Alexander De Croo désormais à la tête du PNUD : une prise de fonction inquiétante pour la vie et la souveraineté des peuples

Depuis le 2 décembre 2025, l’ancien Premier ministre belge Alexander De Croo exerce officiellement les fonctions d’administrateur du Programme des Nations Unies pour le développement (PNUD), l’une des institutions les plus puissantes du système onusien. Présent dans plus de 170 pays, le PNUD influence directement les politiques publiques liées à la santé, à l’éducation, à la gouvernance et aux priorités du développement international.

Cette entrée en fonction marque l’arrivée, à un poste mondial stratégique, d’un dirigeant politique dont l’action passée en matière de coopération internationale suscite de graves préoccupations pour tous ceux qui défendent la vie humaine et la dignité des nations.

Car Alexander De Croo n’arrive pas à la tête du développement international sans orientation idéologique. Lorsqu’il était ministre belge de la Coopération au développement, il fut l’un des principaux promoteurs de l’initiative internationale She Decides, destinée à mobiliser des financements publics afin d’étendre l’accès mondial à la contraception et à l’avortement. Cette initiative n’était pas marginale : elle visait explicitement à faire de l’« accès à l’avortement » un élément central des politiques de développement.

Depuis plusieurs années, une transformation silencieuse s’opère dans l’aide internationale : le développement n’est plus seulement conçu comme la lutte contre la pauvreté ou l’amélioration des conditions de vie, mais comme un instrument de transformation sociétale. Dans ce cadre, les notions de « droits sexuels et reproductifs » deviennent progressivement des critères politiques accompagnant les programmes d’aide.

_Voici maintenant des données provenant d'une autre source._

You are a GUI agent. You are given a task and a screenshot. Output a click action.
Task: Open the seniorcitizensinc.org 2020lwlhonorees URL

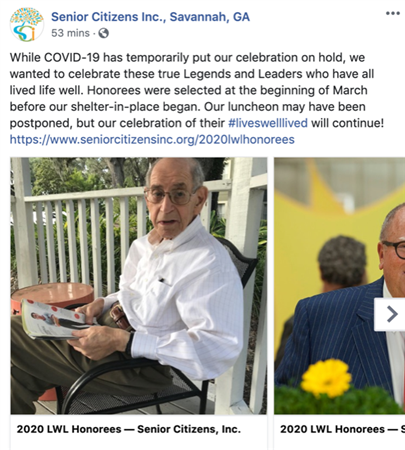click(x=152, y=139)
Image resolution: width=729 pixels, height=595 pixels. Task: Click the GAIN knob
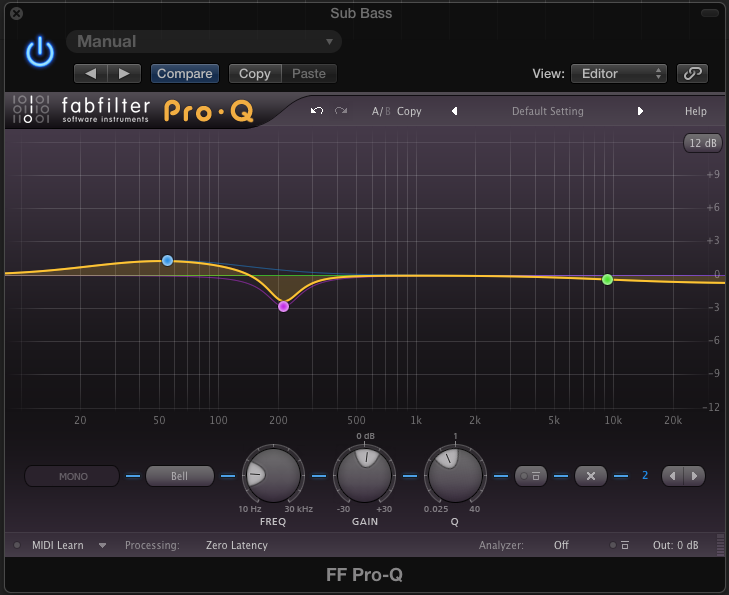click(365, 474)
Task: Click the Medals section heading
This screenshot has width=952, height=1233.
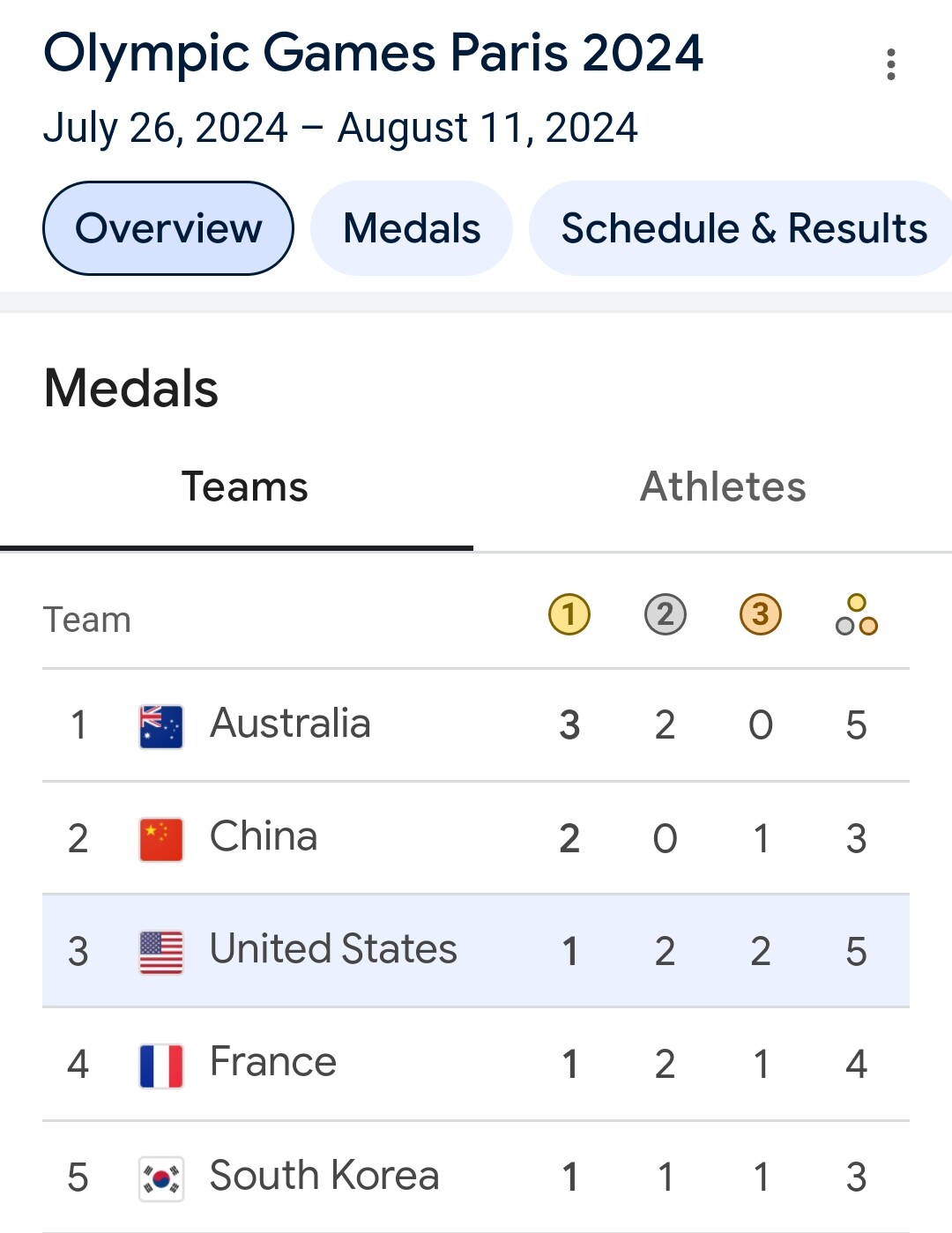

De nombreux observateurs internationaux ont déjà mis en garde contre une évolution où l’accès à certains financements internationaux s’accompagne d’attentes implicites en matière de politiques de santé reproductive. Sans déclaration officielle de contrainte directe, la logique est connue : les États dépendants de l’aide comprennent rapidement quelles orientations politiques facilitent les partenariats et lesquelles les compliquent.

C’est ici que la prise de fonction d’Alexander De Croo devient particulièrement préoccupante.

À la tête du PNUD, il dispose désormais d’un levier mondial capable d’orienter priorités, financements et partenariats dans des dizaines de pays d’Afrique, d’Asie et d’Amérique latine. Or son parcours politique montre une volonté constante de présenter l’avortement comme un marqueur de progrès social. Le risque est donc réel de voir l’aide au développement devenir le vecteur d’une vision morale spécifique — occidentale, libérale et individualiste — appliquée à des sociétés qui n’ont ni demandé ni démocratiquement choisi cette évolution.

Cette dynamique correspond à ce que de nombreux penseurs du Sud dénoncent aujourd’hui comme une nouvelle forme de colonisation. Non plus territoriale ou économique, mais culturelle et morale. Là où jadis les puissances coloniales exportaient leurs structures politiques, certaines institutions internationales exportent désormais des normes sociétales : conception de la famille, vision de la maternité, rapport à la vie humaine.

Le paradoxe est frappant. Au nom de l’émancipation des femmes, on propose souvent aux sociétés les plus vulnérables non pas davantage de soutien à la maternité, de sécurité sociale ou de soins obstétriques, mais la facilitation de l’avortement comme réponse prioritaire aux difficultés économiques. Le développement risque alors de devenir non pas une aide aux peuples, mais une transformation imposée de leurs repères anthropologiques fondamentaux.

Pour le mouvement pro-vie, cette évolution est grave. Elle menace d’installer progressivement l’idée que la protection de la vie avant la naissance constitue un obstacle au développement, et que les États devront s’aligner sur une norme internationale unique pour rester pleinement intégrés aux mécanismes de coopération mondiale.

CLARA Life rappelle qu’aucun développement authentique ne peut être construit contre la vie humaine ni contre la liberté morale des peuples. Aider une nation ne signifie pas remodeler sa culture. Soutenir les femmes ne signifie pas opposer leur avenir à celui de leur enfant.

L’entrée en fonction effective d’Alexander De Croo à la tête du PNUD doit donc être un signal d’alerte. Plus que jamais, la société civile devra rester vigilante face au risque que l’aide internationale devienne l’instrument d’une pression idéologique globale — une colonisation morale exercée au nom du progrès.